Arman Babajanyan, the chairman of the “For the Republic” party, wrote on his Facebook page:

Erdogan announced yesterday that Armenia and Azerbaijan are close to signing a peace treaty, and Turkey is preparing to advance the Armenia-Turkey normalization agenda with “symbolic steps” starting in 2026. According to the information I have, Armenia and Turkey will soon establish diplomatic relations and, in all likelihood, open the border to citizens of third countries.

This is actually a tremendous progress not only for the two countries, but for the entire region. Our task regarding Turkey is not to burn the flag.

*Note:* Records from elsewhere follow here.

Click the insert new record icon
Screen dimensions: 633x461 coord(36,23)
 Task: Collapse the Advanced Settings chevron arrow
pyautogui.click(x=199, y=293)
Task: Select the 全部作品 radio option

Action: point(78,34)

That is done by those states that do not have statehood. If we burn someone else’s flag, we must be prepared for others to burn our flag as well. And the question is, can they “burn” something else besides the flag, and we remain just flag burners?

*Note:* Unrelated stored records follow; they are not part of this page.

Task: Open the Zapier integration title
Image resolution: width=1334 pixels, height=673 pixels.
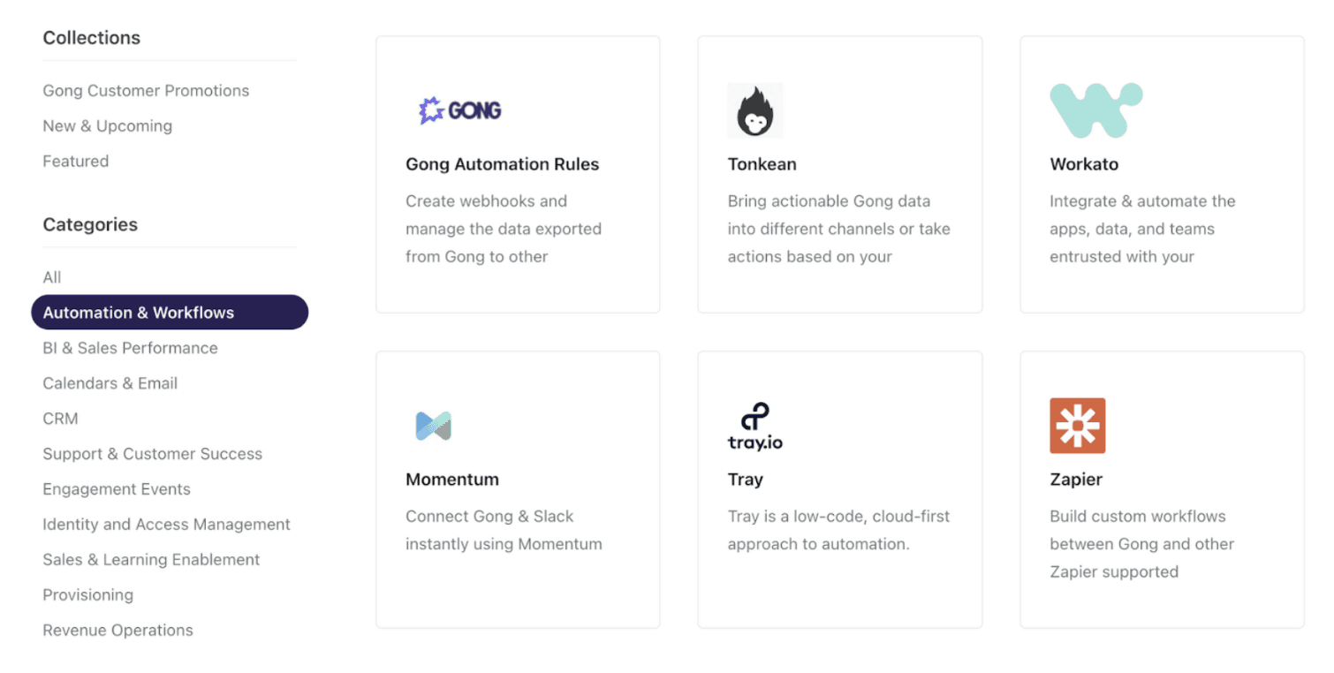Action: coord(1076,480)
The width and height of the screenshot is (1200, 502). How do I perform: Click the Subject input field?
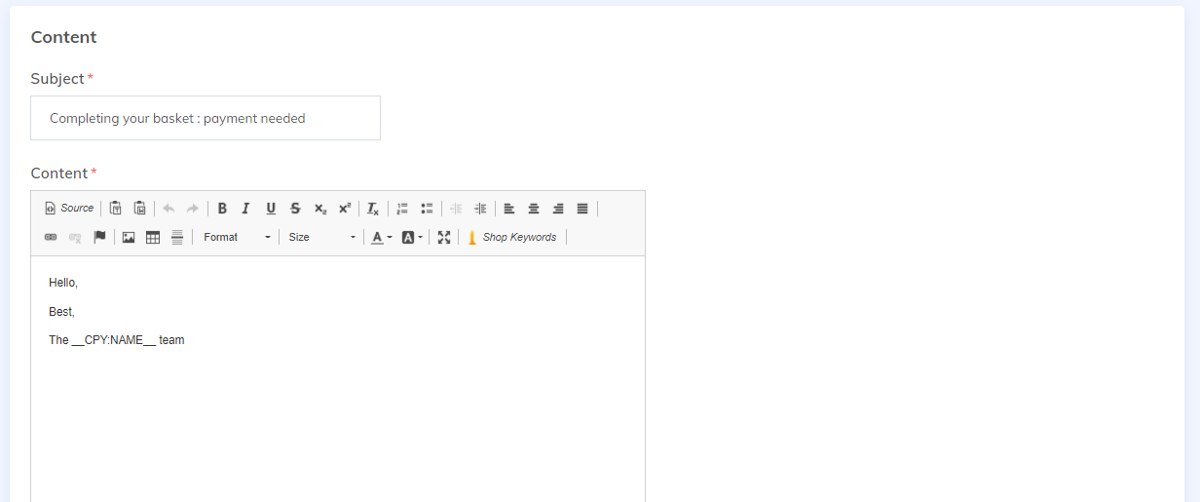point(206,118)
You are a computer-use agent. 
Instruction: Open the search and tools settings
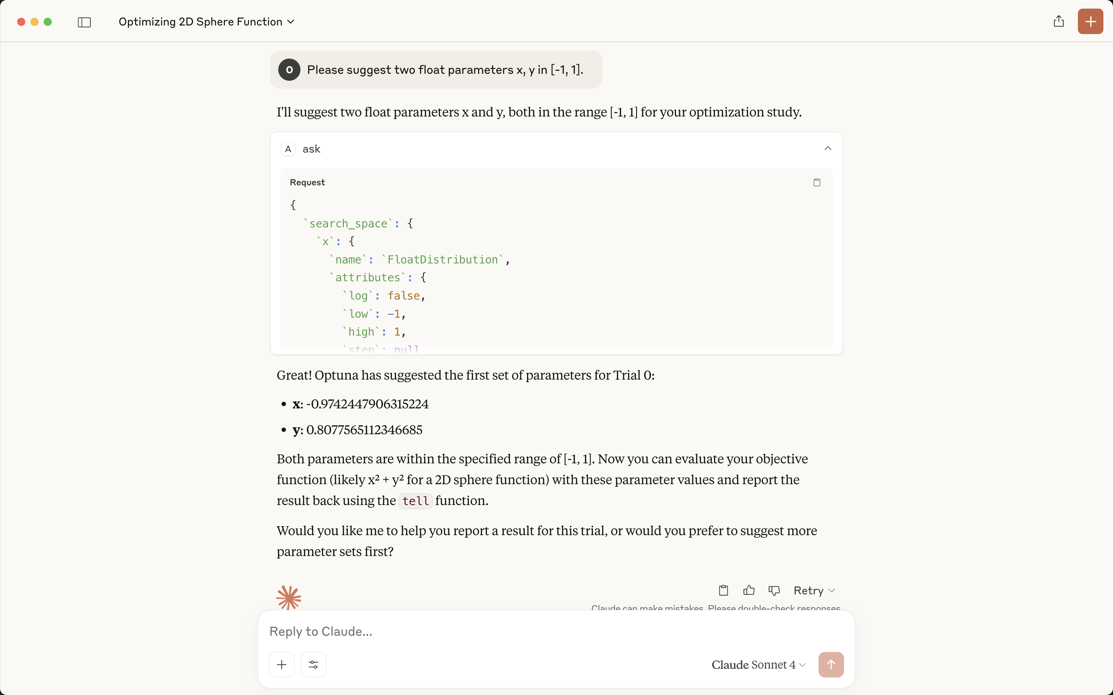(313, 665)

We can gather as a whole nation at the Armenian-Turkish border and shout that the Turk is our enemy. What will change from this? Our power will not increase from this, and Turkey’s will not decrease. In fact, nothing will change from this, and that is precisely the trap that is formulated in the extremes of Turkey or Russia, “enemy” or “savior”. Thus, for centuries, we have been kept between these two extremes, so that Armenia neither decides anything in the region nor changes anything. Not changing anything would maintain the dominance of the Russian-Turkish format in the area, which was strengthened by the “brilliant Russian-Turkish operation in Karabakh,” as described by Russian Defense Minister Shoigu.

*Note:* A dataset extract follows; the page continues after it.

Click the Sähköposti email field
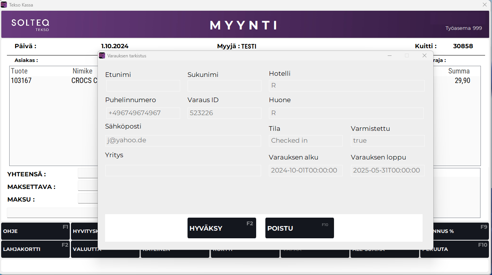 pyautogui.click(x=183, y=140)
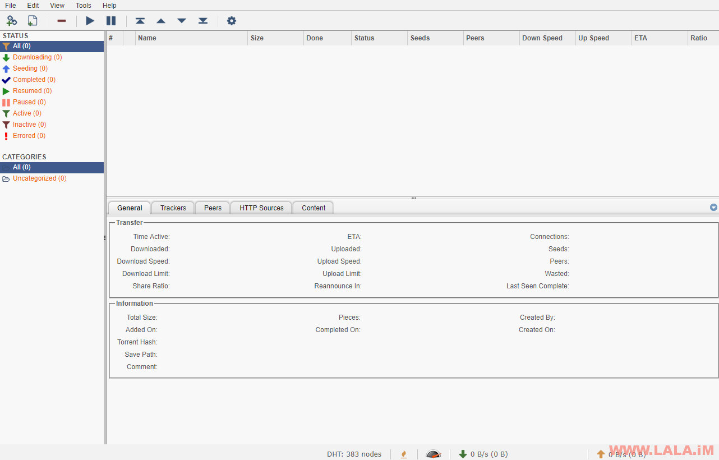The image size is (719, 460).
Task: Click the Delete torrent minus icon
Action: click(62, 21)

Any radical rejection of relations between Armenia and Turkey serves only the interests of Russia to firmly position itself in the region, which is precisely Turkey’s goal, because Turkey knows its advantage over Russia and knows that whoever comes to the area instead of the Russians, the US, France, India, the Arab world, does not have the same advantage that it has over Russia. Turkey cannot reach an agreement with any of these countries, as it did with Armenia’s “ally” Russia, and did so at the expense of Armenian lives and territories.

A state is built not by emotion, but by cold calculation, sometimes at the cost of tough decisions. Talking and establishing relations with Turkey does not mean brotherhood. It means taking responsibility, managing the situation, protecting Armenia’s interests, and finally doing the most important thing – creating realities in the region that depend on Armenia.”